OK, it compiles with ToT LLVM, but without the workaround patch, the kernel hangs at early boot. I'll have to take a closer look at what goes wrong.
So, this happens because the compiler doesn't know that the static function is used outside the compilation unit, and the kernel isn't being exactly open about it.
We have static structs containing pointers to static functions, stored in a specific data section that's read by a different part of the kernel that uses the addresses stored there to call the functions outside their compilation units.

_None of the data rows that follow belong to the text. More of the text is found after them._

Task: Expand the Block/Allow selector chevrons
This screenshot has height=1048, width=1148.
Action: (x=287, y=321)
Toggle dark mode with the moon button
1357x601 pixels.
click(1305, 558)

While this works fine with ThinLTO alone, it breaks when CFI is enabled. Here's a reproducer:
refs.h:
#define __used __attribute__((__used__))
#define __section(S) __attribute__((__section__(#S)))
struct ref {
const void *data;
};
#define REF(name, fn) \
static const struct ref __ref_##name __used __section(.refs) = { \
.data = fn \
}
global.c:
#include "refs.h"
int func(int a)
{
return a + 1;
}
REF(global, func);
static.c:
#include "refs.h"
static int func(int a)
{
return a + 2;
}
REF(static, func);
refs.lds:
SECTIONS {
.func_refs : {
. = ALIGN(8);
__refs_start = .;
*(.refs);
__refs_end = .;
}
}
Imitating the kernel build process, we compile these as follows:
FILES=( global static )
for i in ${FILES[@]}; do
clang \
-flto=thin \
-fvisibility=hidden \
-fsanitize=cfi \
-fno-sanitize-cfi-canonical-jump-tables \
-fsanitize-cfi-cross-dso \
-c -o $i.o $i.c
done
ld.lld -r -o all.o ${FILES[@]/%/.o}
ld.lld -T refs.lds -o a.out all.o
Note that if we omit -fno-sanitize-cfi-canonical-jump-tables, this fails to compile with a similar error to the one in the first comment. However, with -fno-sanitize-cfi-canonical-jump-tables this compiles just fine.
Here's what the .func_refs section looks like in the end:
$ objdump -s -j .func_refs
a.out: file format elf64-x86-64
Contents of section .func_refs:
2078 40200000 00000000 40200000 00000000 @ ......@ ......
We would expect the section to contain the addresses of two different functions, but it contains the same address twice. Here are the relevant parts of the disassembly:
# This is the static function.
0000000000001000 <func>:
1000: 55 push %rbp
1001: 48 89 e5 mov %rsp,%rbp
1004: 89 7d fc mov %edi,-0x4(%rbp)
1007: 8b 45 fc mov -0x4(%rbp),%eax
100a: 83 c0 02 add $0x2,%eax
100d: 5d pop %rbp
100e: c3 retq
100f: cc int3
# And this is the global function.
0000000000001010 <func>:
1010: 55 push %rbp
1011: 48 89 e5 mov %rsp,%rbp
1014: 89 7d fc mov %edi,-0x4(%rbp)
1017: 8b 45 fc mov -0x4(%rbp),%eax
101a: 83 c0 01 add $0x1,%eax
101d: 5d pop %rbp
# Only one CFI jump table entry pointing to the static function.
0000000000002040 <func.cfi_jt>:
2040: e9 bb ef ff ff jmpq 1000 <func>
The compiler produced only one CFI jump table entry and used its address to replace both entries in the .func_refs section. This is also what happens in the kernel and we end up calling the wrong function during initialization.
As we can see from the reproducer, this bug is not arm64-specific, even though that's where we (first) ran into this in the kernel.
https://reviews.llvm.org/D67945 fixes Sami's reproducer above. Sami, could you please check whether this fixes the problem for the kernel?
Sami, could you please check whether this fixes the problem for the kernel?
Yes, this fixes the problem. Thanks!
Thanks for the confirmation, I've added a note to the commit message.
The LLVM fix landed as r373678.
I can confirm that ToT LLVM doesn't need the workaround anymore. Thank you, Peter!